Fran: Since I have focused mostly on poetry, including about some of my experiences in Asia, especially Vietnam, the memoir is a departure for me in my writing life. Working with journals, letters, and interviews, and cowriting this book have all been new. And fulfilling!
Mary Ann: The book is an expansion of my work in writing and publishing personal essays. I also applied much of what I learned as a longtime journalist to provide a social and political context for our stories about China.
JMW: Do you see your work as “Mennonite,” and how or how not? (We know this is a ridiculously broad and fraught question, so feel free to respond in whatever way seems right to you.)

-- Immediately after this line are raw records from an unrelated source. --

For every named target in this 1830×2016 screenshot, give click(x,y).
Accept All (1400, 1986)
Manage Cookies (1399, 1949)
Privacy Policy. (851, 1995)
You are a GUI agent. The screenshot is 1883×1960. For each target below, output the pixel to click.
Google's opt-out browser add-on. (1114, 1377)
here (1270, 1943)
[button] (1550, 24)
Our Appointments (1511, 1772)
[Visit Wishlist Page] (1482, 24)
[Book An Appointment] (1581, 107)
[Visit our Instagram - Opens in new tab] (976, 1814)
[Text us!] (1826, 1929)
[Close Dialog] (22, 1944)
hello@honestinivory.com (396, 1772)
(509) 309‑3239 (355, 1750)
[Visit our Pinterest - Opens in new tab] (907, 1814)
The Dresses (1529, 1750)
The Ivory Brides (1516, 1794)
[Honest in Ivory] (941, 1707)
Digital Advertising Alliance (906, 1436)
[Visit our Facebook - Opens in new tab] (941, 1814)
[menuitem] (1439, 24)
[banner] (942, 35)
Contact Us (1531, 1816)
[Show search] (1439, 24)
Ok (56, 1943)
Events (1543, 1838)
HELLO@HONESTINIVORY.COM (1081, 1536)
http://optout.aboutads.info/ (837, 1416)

Fran and Mary Ann: We identified as Mennonites when we were teachers in China though we didn’t communicate or explain that identity to Chinese people back then. We spent a lot of time explaining who we were as Americans.
In the memoir, we write about how being Mennonite shaped why we were in China in the first place; we were graduates of Goshen College and the former president of our alma mater, J. Lawrence Burkholder, had connections in China. Being Mennonite meant that we shared certain values, such as being nonmaterialistic, with Chinese people in the 1980s.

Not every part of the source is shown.